— Что происходит? — я взяла его за руки, желая услышать все, что он мне скажет и даже то, что не сможет сказать. Мне было страшно, не знаю почему, но мне было очень страшно.
Кит вздохнул.
— Я собирался тебе все объяснить, но не было подходящего момента, — сказал он. — После того, что ты рассказала мне про своего брата и отца, я понял, что мне стоит подождать. Потом мы сблизились, и мне не хотелось все испортить. — Он откашлялся. — Я знал, если расскажу тебе, все полетит к чертям.
— Скажи мне, Кит, — прошептала я. — Неизвестность убивает меня.
Он сделал паузу на несколько минут. Потом снова заговорил, в его голосе слышалась горечь.
— Я в форме, потому что я работаю под прикрытием, Лара, — произнес он.
Я не могла вздохнуть. Мне не хватало воздуха. Я встала, и такое простое движение встряхнуло меня. Я смогла сделать глубокий вдох, не веря словам Кита.
Потом опять плюхнулась на кровать, как болванчик.
— Повтори, что ты сказал. — Я надеялась, что ослышалась.
— Я тот, кого называют в этом деле, Лара, офицер, переодетый в гражданскую одежду.
40.
Лара
— Офицер, переодетый в гражданскую одежду? — повторила я. На самом деле я чувствовала головокружение от растерянности, словно вся моя жизнь перевернулась. — Ради бога, Кит, перестань говорить чертовыми загадками. Какого черта ты, переодетый офицер? — набросилась я на него.
— Это тот, кто создает у всех впечатление, что он обычный гражданин или такая же овца, как и все, но на самом деле, работает под прикрытием. Мы осуществляем операции, которые поручает нам правительство, но не афишируем их.
— Ты не можешь, — ахнула я. Я запустила обе руки себе в волосы. Вся моя жизнь напоминала странный, невероятный кошмар. Во-первых, Сойер сказал мне, что он был тайно в меня влюблен, шериф Брэдли сказал, что Сойер даже не способен убить муху, которая сидит у него на носу, но он пришел и убил невинного волка, теперь Кит говорил мне, что он, на самом деле, чертовый офицер, работающий под прикрытием.
Как такое могло со мной случиться? Я никогда в своей жизни не хотела связываться с военными, в итоге я получаю своего мужчину из отряда «Дельта» или морских котиков, или как там его отряд называется.
— Вот кто я, Лара. И вот, чем я занимаюсь. Я являюсь частью команды спецназа. Я был завербован семь лет назад. Я и мои сослуживцы были выбраны из-за наших навыков, отсутствие семей, нашей лояльности. Когда дело доходит до того, что наше правительство не может открыто разобраться с какой-либо ситуацией, парни приходят и забирают меня.

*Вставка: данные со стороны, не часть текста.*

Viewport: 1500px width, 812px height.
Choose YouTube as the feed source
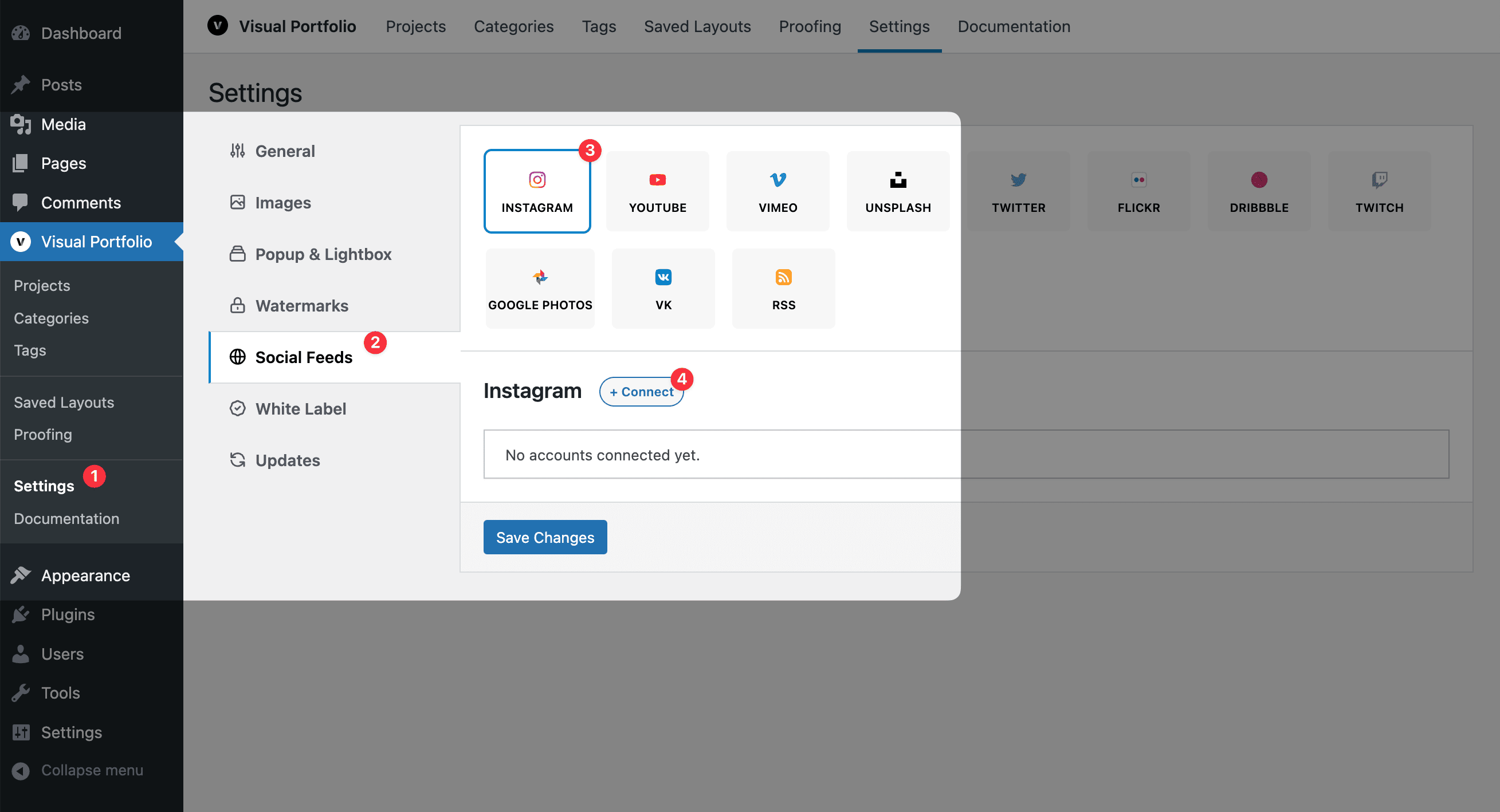(x=657, y=190)
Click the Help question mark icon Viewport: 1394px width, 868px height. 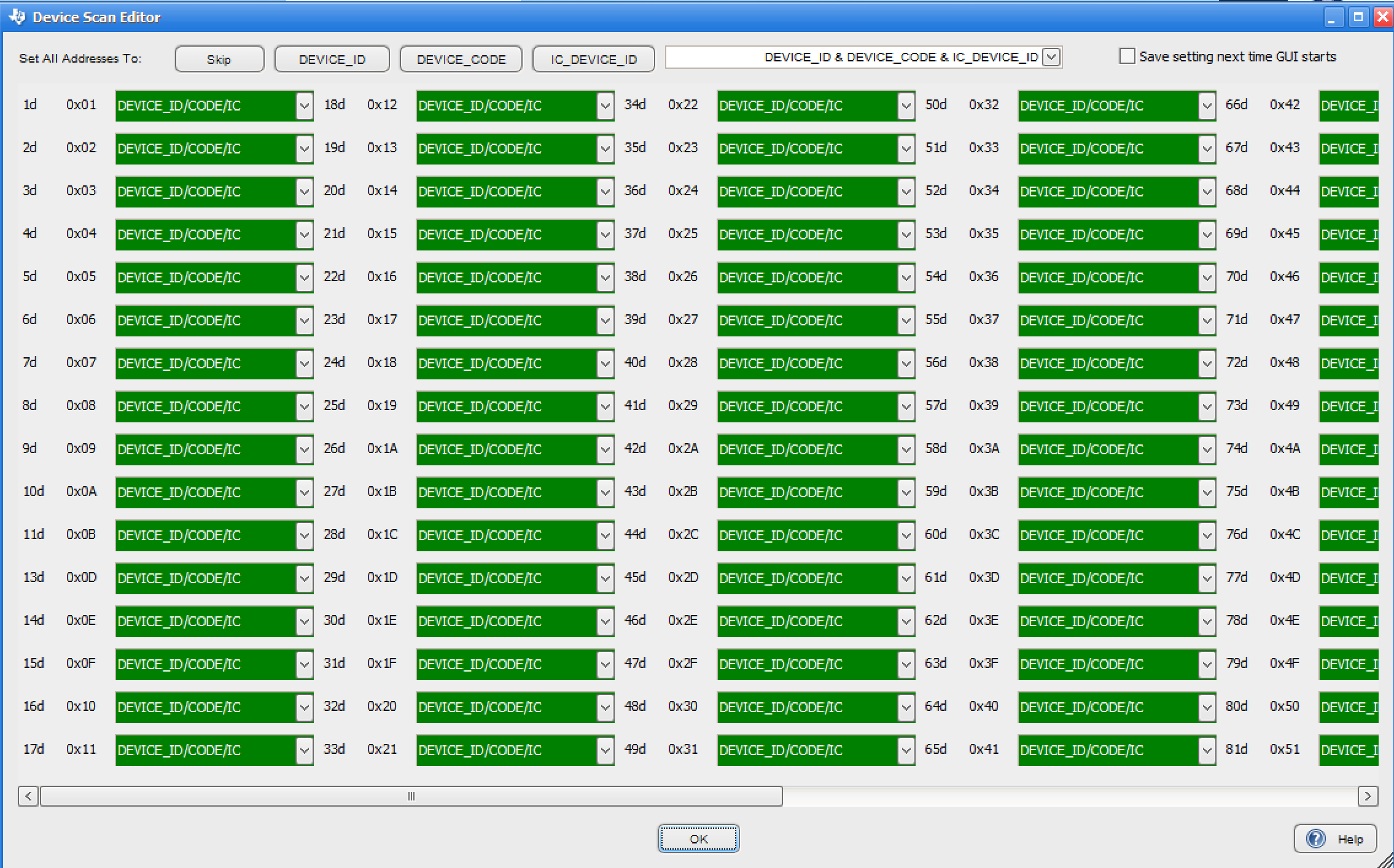click(1316, 839)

— На эту работу? — прошептала я.
— Правительство дает работу. Туда и обратно, коротко и ясно, раз и готово. Потом я возвращаюсь сюда и становлюсь обычным парнем, уволившимся из армии и страдающем легкой формой ПТС...

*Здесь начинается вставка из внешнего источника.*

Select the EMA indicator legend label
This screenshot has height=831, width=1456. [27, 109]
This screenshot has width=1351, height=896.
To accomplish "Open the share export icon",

Я почувствовала себя больной.
— Это должно быть шутка.
Его голос был полон сожаления.
— Я бы хотел, но…
— Ты сказал, что был в армии. А не то, что ты по уши в ней! — обвинила я его.

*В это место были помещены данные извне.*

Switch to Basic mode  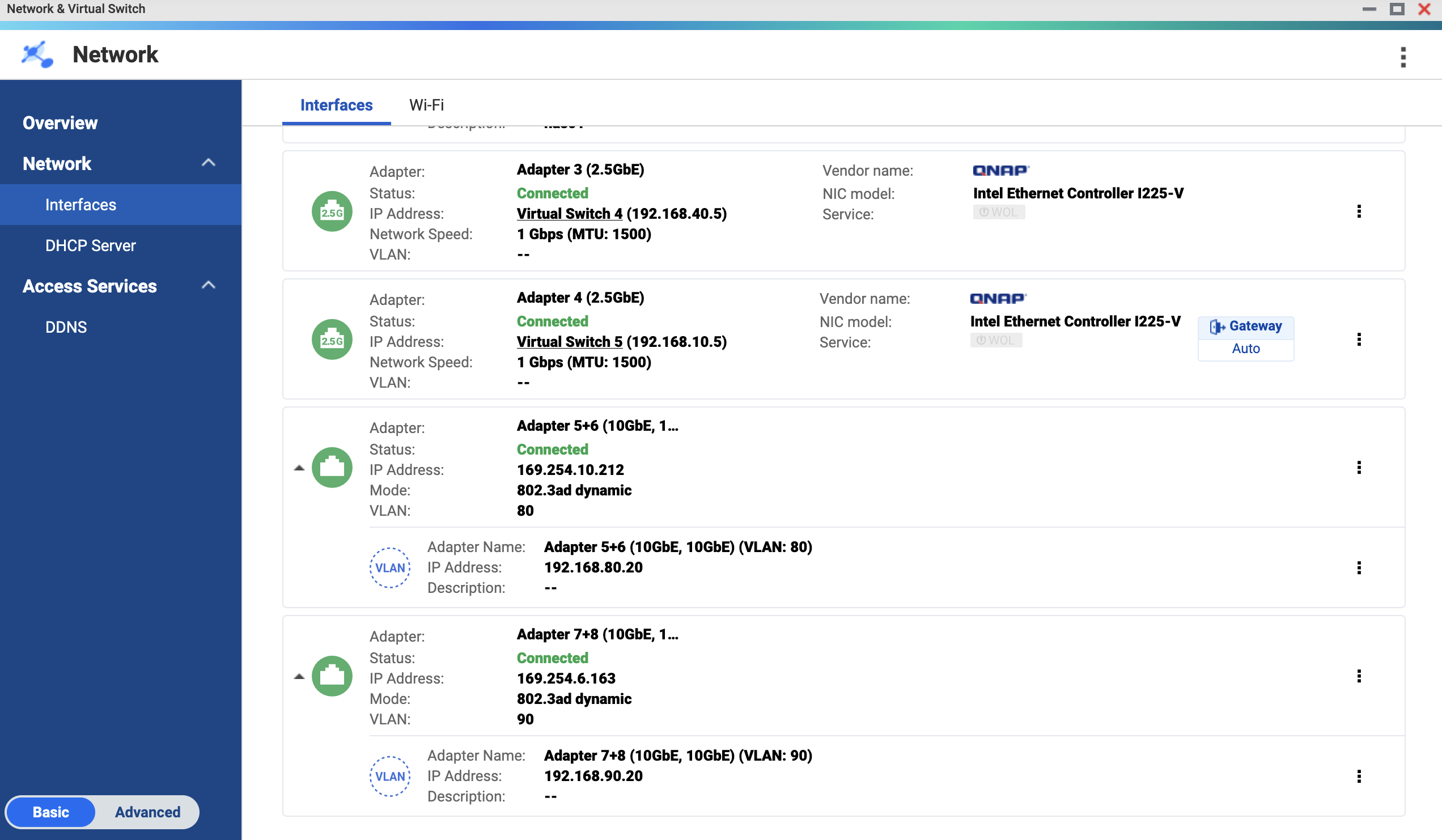(x=51, y=812)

— Я не говорил. Я не говорил, что демобилизовался. Я бы никогда не сделал этого, потому что это было бы ложью... тебе, мой ангел.
— А недосказанность не является ложью, да? — крикнула я.
Мой голос настолько был громким, что эхом разнесся по комнате. Я не могла нормально дышать. Я хотела лечь на кровать, свернуться калачиком и зарыдать, пока не отступила бы боль и ужасные мысли не выветрились из головы. Но я была сильной. Не так ли?
— Хорошо, тогда расскажи мне все сейчас же. Я хочу знать, — потребовала я с силой, даже не узнавая свой голос.
— Я не имею права ничего рассказывать. Тебе не следует знать даже того, что ты уже знаешь. Мы не имеем права никому раскрывать свое истинное лицо, даже членам семьи. Большинство семей тайных агентов считают, что их близкие демобилизованы из армии в результате полученных травм или проблем с психикой.
— Я должна знать, куда вы направляетесь сегодня вечером.
— Я пока не знаю. Меня проинформируют, как только я доберусь до базы.
— А что вы будете делать?
— Даже если бы я знал, я не могу тебе сказать.
— Но задания, на которые тебя посылают, опасные?
— Одним более опасные, другие менее.
— Боже мой! Ты так просто об этом говоришь, ты можешь умереть сегодня вечером, не так ли? — ахнула я.
— Да. — Он очень тихо произнес это слово, но оно ударило мне в самое сердце, словно пуля.